[Passage Boundary: Start]
Civil liberties groups are set to battle two Idaho anti-transgender laws in court after Governor Brad Little recently signed them into being.
Lambda Legal has filed a motion against an Idaho law banning corrections of gender markers on birth certificates to match the gender identity of transgender people.
Meanwhile, the American Civil Liberties Union (ACLU) will challenge a separate law banning transgender and intersex girls and women from competing in female public school and university sports.
Idaho anti-transgender laws: No corrections
Lambda Legal filed a motion with the US district court to confirm a 2018 ruling that ordered Idaho state officials to allow transgender people born in Idaho to correct gender markers in their birth certificates.
Lambda Legal had first filed the original lawsuit in 2017, arguing that denying transgender people born in Idaho accurate birth certificates discriminates against them.
The 2018 ruling, which said the government is unconstitutionally discriminating against transgender people by not allowing corrections, goes against the law that bans such corrections.
[Passage Boundary: End]
● Action item A
In the passage on Idaho's anti-transgender laws, in what year did Lambda Legal first file its original lawsuit over birth certificates?
● Action item B
From the passage on Idaho's anti-transgender laws, output the words between "Lambda Legal has" and "and university sports.", inclusive, copied verbatim.
[Recorded information Boundary: Start]
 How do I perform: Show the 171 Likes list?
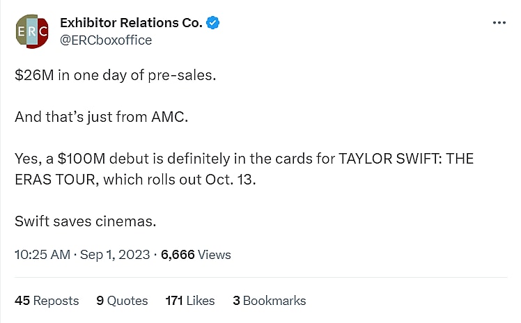(190, 301)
[Recorded information Boundary: End]
● Task output A
2017

● Task output B
Lambda Legal has filed a motion against an Idaho law banning corrections of gender markers on birth certificates to match the gender identity of transgender people.
Meanwhile, the American Civil Liberties Union (ACLU) will challenge a separate law banning transgender and intersex girls and women from competing in female public school and university sports.